According the Jeff Maher, the idea for Bed of the Dead came out when he was having a conversation with, the film’s composer, Steph Copeland and the subject came up involving childhood fears and being scared of what was under the bed. “We thought that’s interesting to explore, because the bed in the bedroom is like a safe haven,” says Maher. “So, flipping that on its head and saying ‘no actually it’s the worst place you can be’ seemed like a pretty decent jumping point for a horror movie.”
The empire-sized bed, which is the centrepiece of Bed of the Dead, was actually custom made for the film. “[Co-writer/producer] Cody Calahan’s father Mark Calahan built it from scratch,” says Maher. “I think it was three or four weeks to build it.” Mark Calahan also came up with the sinister face-like design on the bed. “We had originally wanted the face of this emperor or something to lean out and look down on the people,” says Maher. “We thought it might come off silly, like it would look like the Burger King or something. So, Mark Calahan just sent us a JPEG of the Tree of Life and we thought that it was appropriate, it comes from the trees and it ties in, it’s like a nice connection.”
 Jeff Maher was heavily influenced for Bed of the Dead by the films he watched growing up, such as Friday the 13th and The Nightmare on Elm Street. “I think we wanted to have a bit of an old school vibe,” says Maher. “Even the set design, we went blue walls, red walls, and instead of being subdued and desaturated, we went really punchy and just wanted to go with this retro, fun, 80s style.”

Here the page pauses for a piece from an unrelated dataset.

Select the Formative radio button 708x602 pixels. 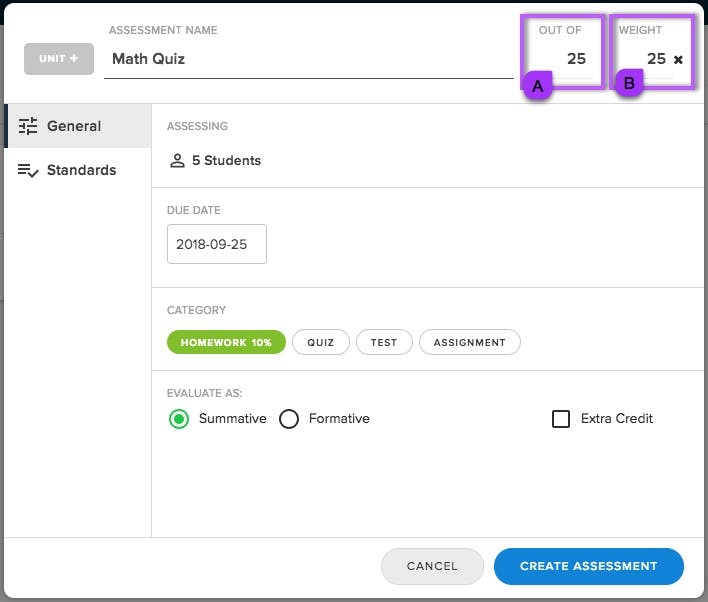(x=289, y=419)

In fact, there is set piece in Bed of the Dead, involving a creature in the sheets, which seems heavily influenced by A Nightmare on Elm Street. Jeff Maher went a bit in detail on what went into creating this creature, which was nicknamed the “Bloody Buddy” on set. “We had Chad, who’s one of the film’s producers, actually put his hand through a sheet with a skull on it and hide under the bed and lift it and he had a tube going up that had blood squirting,” says Maher. “Then we thought that it would be cool to have it really robotic and animated in a way, so we jammed the dolly under the bed and used the boom rail to raise it up. We actually twisted it on the sheet, so when it raised up, it naturally turned and looked at [the performer].”
The plot of Bed of the Dead moves back and forth between a group of kids being terrorized by the titular bed and a police investigation the next day. Because of the low budget of the film, this two-tiered plot structure ended up being quite practical for the production, which only had the use of the single set. “The idea was put forward, let’s set it on fire – we shoot the first half with the kids and then set it on fire and then we will add a procedural element the next day,” says Maher. “Now, we’ve essentially doubled our location and so suddenly we have a procedural and we have these kids.”
As a result of the recycling of the single location, the idea came about for an interdimensional phone call to happen between characters in the different timelines. “We realized that since our lead is innocent, she hasn’t done anything to anger the bed, the rules of the bed are that you need to give a lifeline,” says Maher. “So, the bed allows her to call this police officer and the police officer’s thing is to convince her that she can just get off the bed and she’ll be Ok. So, we figured that it’s kind of like a devil bed type of thing, so it can play around with timelines and do whatever it wants to.”
Bed of the Dead also takes time in the opening prologue to give a backstory involving the construction of the bed. “We had four or five ideas we were working with, one where the guy used blood to stain the bed. He used innocent victims’ blood, because in Germany in the 1910s, they were out of stain because of the war effort,” says Maher. “It was actually Peter Williamson from Breakthrough, he’s one
of the executive producers, who pitched the idea to us about let’s just have
this bed and these ritualistic killings and we thought it was fantastic.”
When it is all said and one, the goal of Jeff Maher and the rest of the crew at Black Fawn Films was to make a film that was full of fun little tributes to the films that they grew up watching. “That’s what I was raised on – Friday the 13th and A Nightmare on Elm Street – and so that’s just where I go naturally when I’m writing or when we’re shooting.”